─── Provided passage

In 1966, at the time of the beginning of the political liberation, the family moves to the industrial city of Ústí nad Labem, where the father is allowed to practice the profession of a parish priest. In Ústí, Jan again attends the Folk School of Art, where he meets the painter Jan Daniel Smetana, who introduces his pupils to modern art (Kubišta, Zrzavý, Gogh…).

In 1968 Jan travels with his teacher Smetana to Vienna, where he visits the Kunsthistorisches Museum and gets to know the originals of the old masters (Titian, Bruegel, Rembrandt…). In the spring of 1968, Jan’s “cadre profile” does not prevent his admission to the Secondary Vocational School of Art in Prague (the so-called Hollarka). In August 1968, he experienced the invasion of the Warsaw Pact occupation armies into the Ústí region and in the atmosphere of strikes and revolts against the Soviet occupation, he went to study in Prague.

1970s

In 1972 he visits public School of Art Leningrad and Hermitage in Ustí nad Labem. After graduation in 1972, he applies to the Academy of Fine Arts, but is not accepted. He stays in Prague and works in various non-artistic professions.

In the spring of 1973 he takes the exams again at the Faculty of Education in Ústí nad Labem, but as a child from a religious family, he has no hope of being accepted during the time of the normalisation. He again pursued various non-artistic jobs.

In the period 1974-1978 he is married for the first time.

Since 1975 he has been working for OPBH (District enterprise of housing management) as an operating technician, which enabled him to get a caretaker’s flat and earn a living as a house cleaner while studying.

He only paints on weekends.

1980s

In 1980, with the help of an acquaintance, he joins the Union of Czech Photographers, and this enables him to acquire a dark and damp non-residential space in Petrská Street, which he converts into his own studio.

──────

- [Short problem]:
In the biographical passage, what city did Jan visit with his teacher Smetana in 1968? The material is not needed for this work.

─── Material provided

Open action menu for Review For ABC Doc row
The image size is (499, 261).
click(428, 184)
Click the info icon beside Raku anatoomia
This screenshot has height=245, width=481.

──────

- [Task output]:
Vienna.